Ülkemizin dört bir yanında, ciğerlerimiz olan ormanlar maalesef cayır cayır yanıyor.

Ülkemizin dört bir yanında, ciğerlerimiz olan ormanlar maalesef cayır cayır yanıyor. Her yaz benzer bir tabloyla karşılaşıyor, ne yazık ki çoğu zaman çaresizlik içinde izlemek zorunda kalıyoruz. Evet, mücadele ediliyor… Hem de büyük bir gayretle.
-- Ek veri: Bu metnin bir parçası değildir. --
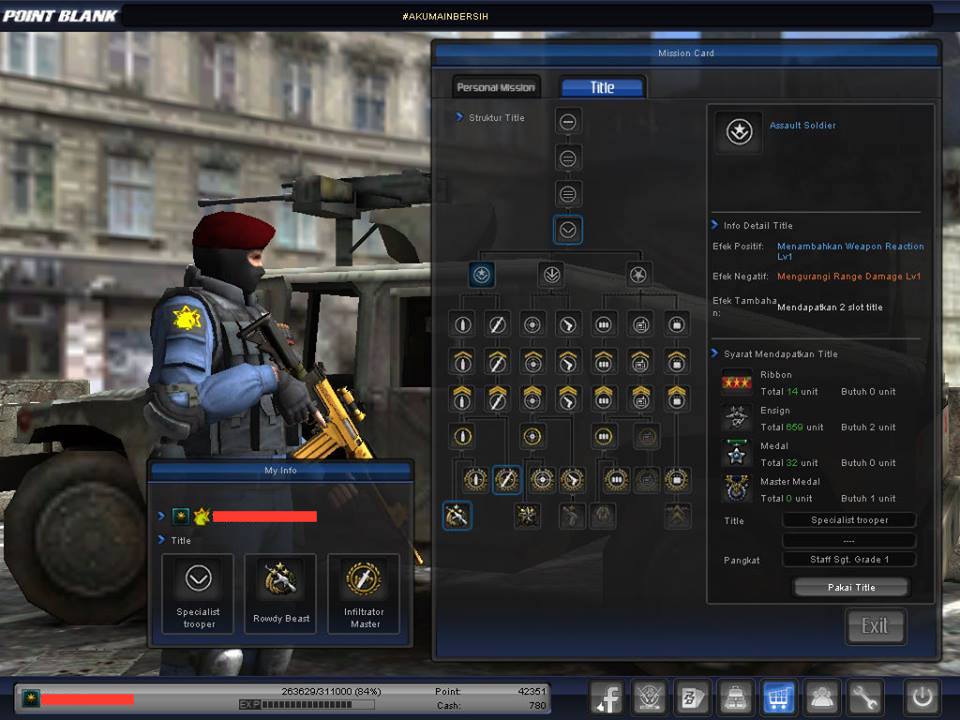Switch to the Title tab
960x720 pixels.
(602, 88)
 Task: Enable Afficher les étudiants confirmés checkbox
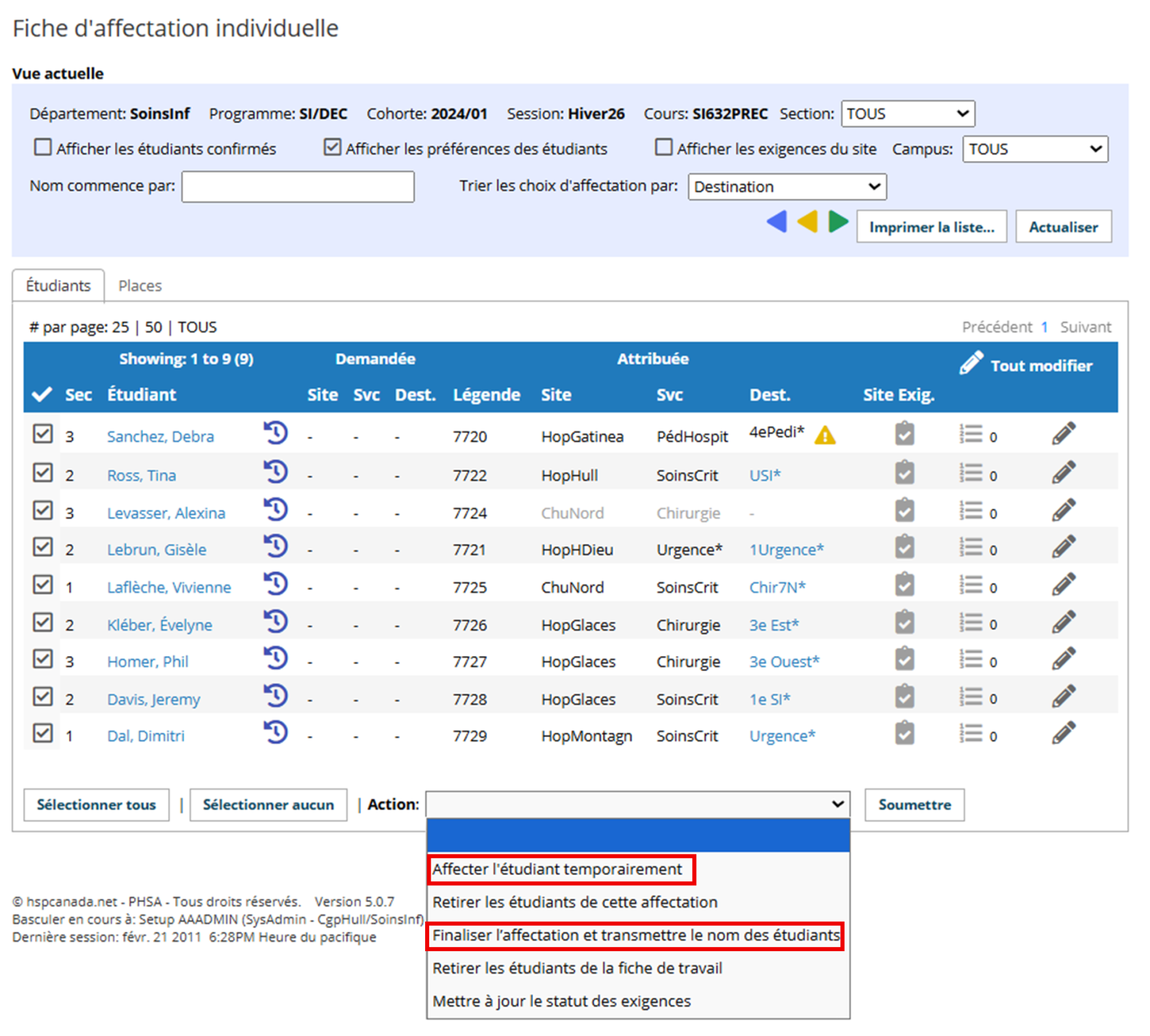click(x=43, y=148)
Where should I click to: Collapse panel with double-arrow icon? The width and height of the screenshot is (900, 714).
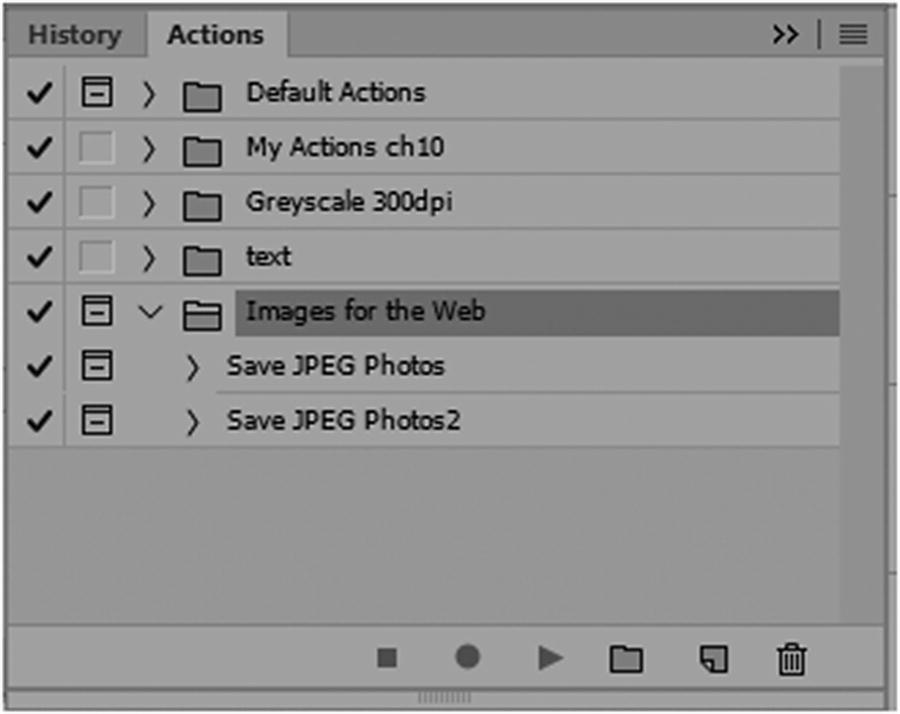pos(786,35)
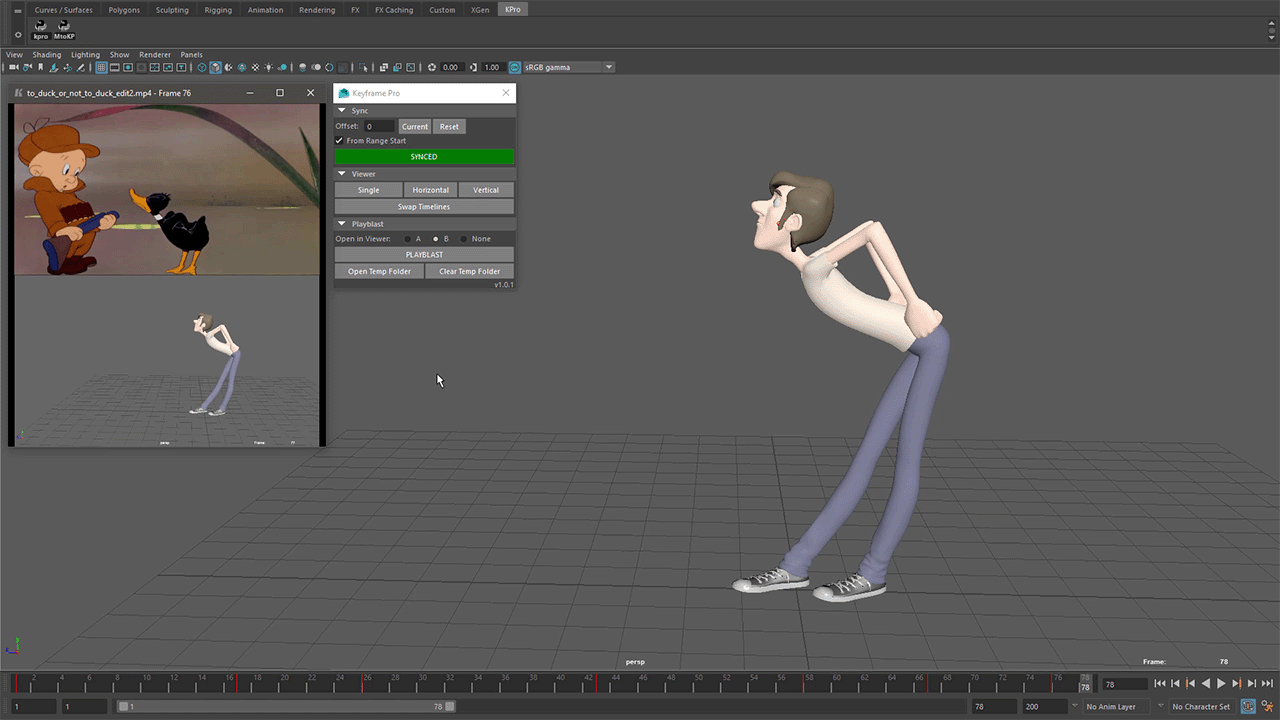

Zamanında alınan önlemler, yoğun çabalar, uçaklar, helikopterler, kara araçları ve binlerce personelin katılımıyla sürdürülen amansız bir savaş… Ancak bu büyük çabaya rağmen ortaya çıkan zarar, yürek sızlatacak boyutlara ulaşıyor.

Burada bir durup düşünmemiz gerekiyor: Bu kadar büyük bir çabaya rağmen neden her yıl bu denli büyük kayıplar veriyoruz?

Yanlış giden bir şeyler olduğu çok açık.

Belki hava araçlarımız yetersiz.

Belki helikopterler ihtiyaca cevap veremiyor.

Ya da kara ekipmanımız ve personel sayımız hala olması gereken seviyede değil.

Bu tablo bize gösteriyor ki; orman yangınlarıyla mücadele politikamız köklü bir şekilde yeniden ele alınmalı.

Hava ve kara araçlarının, bu araçlara bağlı ekipmanların ve en önemlisi insan gücünün sayısı artırılmalı

Dünyanın yangınla mücadelede başarılı olmuş ülkeleri incelenerek, onların kullandığı teknik ve taktikler ülkemize uyarlanmalı.

Artık ezberleri bozmanın ve günü kurtaran değil, geleceği planlayan bir sisteme geçmenin zamanı gelmiştir.

Aslında mesele sadece yangın da değil. Sel, deprem, toprak kaymaları ve bunun gibi afetlerin her biri ayrı bir kriz yönetimi gerektiriyor.

Her afette yeniden koordinasyon sağlamak, ayrı kurumlardan destek istemek, geçici çözümler üretmek hem vakit kaybına yol açıyor hem de ciddi can ve mal kayıplarına neden oluyor.

Bu nedenle artık “afet” işlerinin tek çatı altında toplandığı, uzmanlaşmış ve tam donanımlı bir “Afet Bakanlığı”nın kurulması elzem ve kaçınılmazdır.

Kurulacak bu yeni bakanlığın temel görevi; yalnızca afetlerle mücadele etmek değil, aynı zamanda bu alandaki tüm bilgi, tecrübe ve eğitimi tek elde toplamak olmalıdır.

Afet anlarında hızlı ve etkin müdahale kadar, afet öncesinde alınacak önlemler, halkın bilinçlendirilmesi ve profesyonel eğitimlerin verilmesi de bu bakanlığın asli görevleri arasında yer almalıdır…

Türkiye’nin geleceği, afetlere hazırlıklı olmaktan geçiyor. Daha fazla orman, daha fazla can, daha fazla umut kaybetmeden gereken adımlar bir an önce atılmalı.